• Data for review

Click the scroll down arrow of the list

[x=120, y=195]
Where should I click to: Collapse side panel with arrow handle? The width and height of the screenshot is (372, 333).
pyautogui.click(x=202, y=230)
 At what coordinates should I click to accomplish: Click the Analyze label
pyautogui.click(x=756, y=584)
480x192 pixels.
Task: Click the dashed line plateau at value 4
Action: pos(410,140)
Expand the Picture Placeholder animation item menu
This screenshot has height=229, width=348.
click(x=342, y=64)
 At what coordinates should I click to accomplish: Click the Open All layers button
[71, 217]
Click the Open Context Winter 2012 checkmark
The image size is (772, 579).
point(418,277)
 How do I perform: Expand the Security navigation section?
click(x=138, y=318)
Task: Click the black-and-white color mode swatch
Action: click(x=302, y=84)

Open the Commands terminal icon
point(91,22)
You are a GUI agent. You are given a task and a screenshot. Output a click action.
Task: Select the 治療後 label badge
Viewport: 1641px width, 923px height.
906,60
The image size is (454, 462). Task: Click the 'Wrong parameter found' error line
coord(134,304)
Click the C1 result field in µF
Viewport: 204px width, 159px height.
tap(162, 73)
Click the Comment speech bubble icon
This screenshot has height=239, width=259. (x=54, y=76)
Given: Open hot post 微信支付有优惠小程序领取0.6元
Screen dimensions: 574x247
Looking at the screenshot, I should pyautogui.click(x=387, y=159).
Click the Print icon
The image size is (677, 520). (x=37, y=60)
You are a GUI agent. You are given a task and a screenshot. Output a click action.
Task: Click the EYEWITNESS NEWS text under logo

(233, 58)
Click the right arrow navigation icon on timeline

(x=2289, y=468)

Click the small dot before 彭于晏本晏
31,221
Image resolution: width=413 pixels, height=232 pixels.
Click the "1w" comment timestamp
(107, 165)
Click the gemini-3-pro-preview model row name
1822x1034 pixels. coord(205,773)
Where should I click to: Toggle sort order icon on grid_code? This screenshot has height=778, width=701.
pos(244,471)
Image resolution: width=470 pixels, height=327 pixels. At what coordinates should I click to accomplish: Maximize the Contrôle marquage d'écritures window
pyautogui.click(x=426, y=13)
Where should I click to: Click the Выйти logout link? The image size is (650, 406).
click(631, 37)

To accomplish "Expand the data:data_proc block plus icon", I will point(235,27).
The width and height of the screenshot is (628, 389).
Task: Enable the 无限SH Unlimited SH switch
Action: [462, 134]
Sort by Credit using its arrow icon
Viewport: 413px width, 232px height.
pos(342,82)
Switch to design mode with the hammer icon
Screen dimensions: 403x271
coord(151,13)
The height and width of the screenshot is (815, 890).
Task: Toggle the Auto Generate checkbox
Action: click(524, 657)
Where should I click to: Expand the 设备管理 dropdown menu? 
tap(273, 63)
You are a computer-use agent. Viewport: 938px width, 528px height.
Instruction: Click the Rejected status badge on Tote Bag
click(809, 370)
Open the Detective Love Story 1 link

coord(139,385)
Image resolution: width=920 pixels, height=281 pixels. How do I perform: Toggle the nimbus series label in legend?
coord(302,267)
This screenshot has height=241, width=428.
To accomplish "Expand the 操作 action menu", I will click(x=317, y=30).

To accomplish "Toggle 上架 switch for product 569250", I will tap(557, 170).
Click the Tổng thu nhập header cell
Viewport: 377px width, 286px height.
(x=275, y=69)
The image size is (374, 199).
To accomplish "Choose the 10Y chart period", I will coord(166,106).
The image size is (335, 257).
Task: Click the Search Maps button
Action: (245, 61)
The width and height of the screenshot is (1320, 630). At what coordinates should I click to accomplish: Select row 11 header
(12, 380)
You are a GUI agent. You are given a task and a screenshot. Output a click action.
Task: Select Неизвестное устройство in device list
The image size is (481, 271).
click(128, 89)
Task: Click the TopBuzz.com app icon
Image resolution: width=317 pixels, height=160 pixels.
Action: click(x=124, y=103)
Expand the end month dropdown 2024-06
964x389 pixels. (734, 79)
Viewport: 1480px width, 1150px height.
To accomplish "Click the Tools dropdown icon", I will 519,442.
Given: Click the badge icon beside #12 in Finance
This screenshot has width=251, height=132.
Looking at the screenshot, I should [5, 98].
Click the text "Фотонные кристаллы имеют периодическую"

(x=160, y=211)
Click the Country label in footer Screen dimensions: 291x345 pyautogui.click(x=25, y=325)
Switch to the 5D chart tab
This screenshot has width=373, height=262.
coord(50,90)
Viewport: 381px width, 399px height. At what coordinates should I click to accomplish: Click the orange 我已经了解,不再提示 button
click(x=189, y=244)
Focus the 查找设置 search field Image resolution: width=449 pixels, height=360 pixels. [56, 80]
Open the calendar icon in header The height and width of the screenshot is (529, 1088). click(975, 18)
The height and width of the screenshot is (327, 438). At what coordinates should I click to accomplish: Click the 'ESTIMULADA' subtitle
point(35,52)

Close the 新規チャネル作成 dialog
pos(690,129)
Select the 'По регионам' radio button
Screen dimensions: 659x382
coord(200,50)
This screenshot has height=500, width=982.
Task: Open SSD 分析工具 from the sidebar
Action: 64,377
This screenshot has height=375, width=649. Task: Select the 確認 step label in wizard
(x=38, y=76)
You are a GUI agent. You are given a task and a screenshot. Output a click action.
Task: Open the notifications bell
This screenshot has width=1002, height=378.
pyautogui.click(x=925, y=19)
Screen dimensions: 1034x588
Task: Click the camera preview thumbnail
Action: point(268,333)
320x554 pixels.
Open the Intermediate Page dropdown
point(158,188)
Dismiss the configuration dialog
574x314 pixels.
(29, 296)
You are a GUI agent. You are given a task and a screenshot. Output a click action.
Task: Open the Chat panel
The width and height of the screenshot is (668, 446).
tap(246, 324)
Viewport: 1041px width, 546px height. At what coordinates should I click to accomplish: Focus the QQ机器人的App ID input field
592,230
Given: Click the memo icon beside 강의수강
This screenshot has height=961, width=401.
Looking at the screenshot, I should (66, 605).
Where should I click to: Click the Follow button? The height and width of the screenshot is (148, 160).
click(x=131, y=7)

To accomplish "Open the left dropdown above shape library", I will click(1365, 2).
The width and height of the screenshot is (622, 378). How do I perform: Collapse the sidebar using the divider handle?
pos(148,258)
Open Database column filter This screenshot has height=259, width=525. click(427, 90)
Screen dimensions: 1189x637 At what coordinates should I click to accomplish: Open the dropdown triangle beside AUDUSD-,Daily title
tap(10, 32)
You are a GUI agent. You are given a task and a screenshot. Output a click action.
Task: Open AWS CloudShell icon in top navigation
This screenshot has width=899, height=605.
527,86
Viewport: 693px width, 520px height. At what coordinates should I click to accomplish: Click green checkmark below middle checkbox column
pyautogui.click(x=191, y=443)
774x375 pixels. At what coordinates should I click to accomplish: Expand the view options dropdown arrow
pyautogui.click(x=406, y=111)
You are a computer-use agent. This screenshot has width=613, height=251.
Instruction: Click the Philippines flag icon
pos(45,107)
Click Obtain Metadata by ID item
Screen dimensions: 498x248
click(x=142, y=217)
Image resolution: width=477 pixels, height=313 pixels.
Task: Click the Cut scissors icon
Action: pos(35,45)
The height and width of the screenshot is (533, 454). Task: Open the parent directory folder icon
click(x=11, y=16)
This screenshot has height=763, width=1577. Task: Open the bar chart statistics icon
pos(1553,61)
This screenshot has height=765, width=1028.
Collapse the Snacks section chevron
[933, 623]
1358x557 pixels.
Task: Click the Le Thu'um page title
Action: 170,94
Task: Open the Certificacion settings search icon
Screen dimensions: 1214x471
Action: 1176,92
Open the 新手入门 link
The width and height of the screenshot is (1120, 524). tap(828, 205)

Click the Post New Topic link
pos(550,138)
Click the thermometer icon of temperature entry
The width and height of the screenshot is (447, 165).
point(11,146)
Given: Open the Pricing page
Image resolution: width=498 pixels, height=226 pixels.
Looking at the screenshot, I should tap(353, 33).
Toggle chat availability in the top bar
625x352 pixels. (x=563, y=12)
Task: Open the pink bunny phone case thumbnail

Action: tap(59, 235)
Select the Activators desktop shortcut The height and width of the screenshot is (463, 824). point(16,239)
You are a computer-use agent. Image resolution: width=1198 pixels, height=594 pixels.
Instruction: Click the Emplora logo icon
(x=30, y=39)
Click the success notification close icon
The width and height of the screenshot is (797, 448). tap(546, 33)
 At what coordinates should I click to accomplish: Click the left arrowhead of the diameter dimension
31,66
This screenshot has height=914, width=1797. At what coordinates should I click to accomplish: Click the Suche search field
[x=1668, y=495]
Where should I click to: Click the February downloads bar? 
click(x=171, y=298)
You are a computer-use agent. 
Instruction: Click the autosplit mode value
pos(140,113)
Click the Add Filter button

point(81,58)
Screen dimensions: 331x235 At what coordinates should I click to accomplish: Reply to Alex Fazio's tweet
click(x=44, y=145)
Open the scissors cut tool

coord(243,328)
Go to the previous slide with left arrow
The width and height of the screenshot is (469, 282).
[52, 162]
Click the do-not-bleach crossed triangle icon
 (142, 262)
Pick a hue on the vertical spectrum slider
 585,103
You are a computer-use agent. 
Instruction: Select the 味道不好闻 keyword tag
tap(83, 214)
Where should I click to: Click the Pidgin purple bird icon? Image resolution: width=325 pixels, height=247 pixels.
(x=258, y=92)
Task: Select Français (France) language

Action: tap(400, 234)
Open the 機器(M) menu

• Problem requirements
Among the records, find all lines that include the string "computer" and return them.

• Task answer
You are a computer-use agent. Viewport: 938px width, 528px height.
You are a computer-use agent. This screenshot has width=613, height=251.
You are a computer-use agent. Image resolution: width=1198 pixels, height=594 pixels.
You are a computer-use agent. 
You are a computer-use agent. 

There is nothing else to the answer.